Der Umfang der Steuerverkürzung ergibt sich aus einer Gegenüberstellung von

  • Steuer-Soll (die durch Erfüllung eines Steuertatbestands kraft Gesetzes verwirkte Steuer) und
  • Steuer-Ist (die Steuer nach den bisherigen unzulänglichen oder unterlassenen Angaben festgesetzte/angemeldete Steuer).

Ob bei der Feststellung der Steuerverkürzung Steueranrechnungsbeträge (z.B. Vorauszahlungen, § 37 Abs. 1 EStG; Lohnsteuer, § 38 Abs. 1 EStG; Kapitalertragsteuer, § 43 Abs. 1 EStG) zu berücksichtigen sind, ist strafrechtlich noch nicht eindeutig geklärt. Zur steuerlichen Parallelfrage (verlängerte Festsetzungsfrist i.S.d. § 169 Abs. 2 S. 2 AO) hat der BFH (vgl. Urt. v. 26.2.2008 – VIII R 1/07, BStBl II 2008, S. 659 = wistra 2008, 436) entschieden, dass die Vorschrift einen hinterzogenen Betrag im Sinne eines Anspruchs voraussetzt, der wegen einer Steuerhinterziehung nicht realisiert werden konnte. Diese Überlegungen können nach überwiegender Ansicht auf das Strafrecht übertragen werden (Lindwurm AO-StB 2007, 218).

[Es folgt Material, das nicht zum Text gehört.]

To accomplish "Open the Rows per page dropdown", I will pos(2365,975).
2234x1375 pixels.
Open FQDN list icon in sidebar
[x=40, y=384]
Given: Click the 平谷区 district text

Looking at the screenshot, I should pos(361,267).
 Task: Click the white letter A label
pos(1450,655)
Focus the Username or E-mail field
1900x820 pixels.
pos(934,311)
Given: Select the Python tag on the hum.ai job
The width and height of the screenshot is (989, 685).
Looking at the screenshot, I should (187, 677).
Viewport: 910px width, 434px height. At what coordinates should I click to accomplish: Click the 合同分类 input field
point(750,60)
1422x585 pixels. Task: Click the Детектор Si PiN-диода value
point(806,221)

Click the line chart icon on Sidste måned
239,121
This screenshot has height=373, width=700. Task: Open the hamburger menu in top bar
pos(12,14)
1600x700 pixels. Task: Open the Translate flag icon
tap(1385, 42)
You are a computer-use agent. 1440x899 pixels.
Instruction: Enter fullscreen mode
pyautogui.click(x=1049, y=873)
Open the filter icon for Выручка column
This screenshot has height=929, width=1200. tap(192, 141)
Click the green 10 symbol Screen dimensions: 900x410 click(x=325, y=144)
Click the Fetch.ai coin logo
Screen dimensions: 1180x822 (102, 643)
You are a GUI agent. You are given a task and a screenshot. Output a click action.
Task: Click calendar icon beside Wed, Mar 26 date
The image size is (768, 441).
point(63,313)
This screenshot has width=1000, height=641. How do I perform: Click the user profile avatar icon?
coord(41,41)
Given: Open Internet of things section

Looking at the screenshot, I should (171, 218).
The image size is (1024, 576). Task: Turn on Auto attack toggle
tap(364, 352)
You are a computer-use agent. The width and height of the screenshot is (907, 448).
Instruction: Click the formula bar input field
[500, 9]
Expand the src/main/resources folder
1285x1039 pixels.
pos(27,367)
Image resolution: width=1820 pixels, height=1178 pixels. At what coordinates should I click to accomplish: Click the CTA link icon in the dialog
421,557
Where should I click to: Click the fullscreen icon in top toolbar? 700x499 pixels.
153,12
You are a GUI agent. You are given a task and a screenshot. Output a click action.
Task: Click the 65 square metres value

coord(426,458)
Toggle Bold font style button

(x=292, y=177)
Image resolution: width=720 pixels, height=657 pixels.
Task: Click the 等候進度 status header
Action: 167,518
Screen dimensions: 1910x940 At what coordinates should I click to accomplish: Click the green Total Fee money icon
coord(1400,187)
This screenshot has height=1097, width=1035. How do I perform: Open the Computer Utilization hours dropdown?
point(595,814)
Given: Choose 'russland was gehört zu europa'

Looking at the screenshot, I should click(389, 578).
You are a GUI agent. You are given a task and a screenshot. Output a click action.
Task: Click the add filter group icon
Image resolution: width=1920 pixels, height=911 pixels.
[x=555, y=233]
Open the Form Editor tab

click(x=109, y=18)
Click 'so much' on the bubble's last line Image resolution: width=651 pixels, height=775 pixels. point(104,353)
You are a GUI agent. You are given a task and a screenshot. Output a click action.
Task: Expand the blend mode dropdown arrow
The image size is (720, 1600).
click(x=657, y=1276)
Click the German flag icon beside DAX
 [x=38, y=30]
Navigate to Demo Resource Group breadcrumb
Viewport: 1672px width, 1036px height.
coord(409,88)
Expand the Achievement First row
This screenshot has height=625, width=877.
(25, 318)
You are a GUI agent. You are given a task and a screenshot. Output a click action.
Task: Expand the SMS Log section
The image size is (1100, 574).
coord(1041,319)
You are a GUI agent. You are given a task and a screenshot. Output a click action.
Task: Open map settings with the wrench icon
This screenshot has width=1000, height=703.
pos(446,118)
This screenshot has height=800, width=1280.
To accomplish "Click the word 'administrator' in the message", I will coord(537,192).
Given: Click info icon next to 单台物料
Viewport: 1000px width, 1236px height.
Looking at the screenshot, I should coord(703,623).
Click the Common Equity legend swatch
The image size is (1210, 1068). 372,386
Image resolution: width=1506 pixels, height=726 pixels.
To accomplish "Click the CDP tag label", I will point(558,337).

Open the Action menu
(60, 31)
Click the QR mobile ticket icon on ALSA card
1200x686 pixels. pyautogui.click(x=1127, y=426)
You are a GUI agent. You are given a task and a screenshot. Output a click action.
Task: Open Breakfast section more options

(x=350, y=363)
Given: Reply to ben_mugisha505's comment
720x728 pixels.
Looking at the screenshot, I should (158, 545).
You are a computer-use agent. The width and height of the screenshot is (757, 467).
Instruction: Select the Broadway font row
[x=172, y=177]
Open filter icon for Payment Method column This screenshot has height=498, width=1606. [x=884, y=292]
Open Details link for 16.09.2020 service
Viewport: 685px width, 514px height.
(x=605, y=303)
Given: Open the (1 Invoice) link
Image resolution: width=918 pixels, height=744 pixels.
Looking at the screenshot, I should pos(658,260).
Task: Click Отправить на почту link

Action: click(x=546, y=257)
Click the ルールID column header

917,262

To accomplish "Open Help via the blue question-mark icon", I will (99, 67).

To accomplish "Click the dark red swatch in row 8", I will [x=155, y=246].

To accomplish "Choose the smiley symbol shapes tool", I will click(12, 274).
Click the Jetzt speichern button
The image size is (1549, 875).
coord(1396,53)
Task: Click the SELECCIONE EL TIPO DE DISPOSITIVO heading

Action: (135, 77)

Kann die Finanzbehörde die verwirklichten Besteuerungsgrundlagen weder durch Ermittlungen beim Steuerpflichtigen noch bei Dritten ermitteln oder berechnen, ist sie kraft Gesetzes verpflichtet, diese zu schätzen (§ 162 Abs. 1 S. 1 AO). Schätzungen der Finanzbehörde haben nach § 261 StPO keine automatische Bindung für den Strafrichter (vgl. BVerfG, Beschl. v. 15.10.1990 – 2 BvR 385/87, wistra 1991, 175; BGH, Urt. v. 5.5.2004 – 5 StR 139/03, wistra 2004, 391). Eine Schätzung ist aber auch im Steuerstrafrecht zulässig, wenn die Verwirklichung eines Besteuerungstatbestands bewiesen und lediglich die genaue Höhe der verkürzten Einnahmen nicht eindeutig beziffert werden kann. Bei einer eigenständigen Schätzung darf der Tatrichter auf die geläufigen steuerrechtlichen Schätzungsmethoden (Vermögenszuwachsrechnung, Geldverkehrsrechnung, Nachkalkulation, innerer/äußerer Betriebsvergleich, Richtsätze) zurückgreifen, denen unterschiedlicher Beweiswert zukommt (vgl. BGH, Besch. v. 6.10.2014 – 1 StR 214/14, NZWiSt 2015, 108; BGH, Urt. v. 28.7.2010 – 1 StR 643/09, StRR 2011, 30; Klein/Jäger, § 370 Rn. 96). Der Tatrichter darf zudem auch Schätzungen des Finanzamts übernehmen, wenn er sie überprüft hat und von ihrer Richtigkeit überzeugt ist (BGH, Urt. v. 19.7.2007 – 5 StR 251/07, wistra 2007, 470).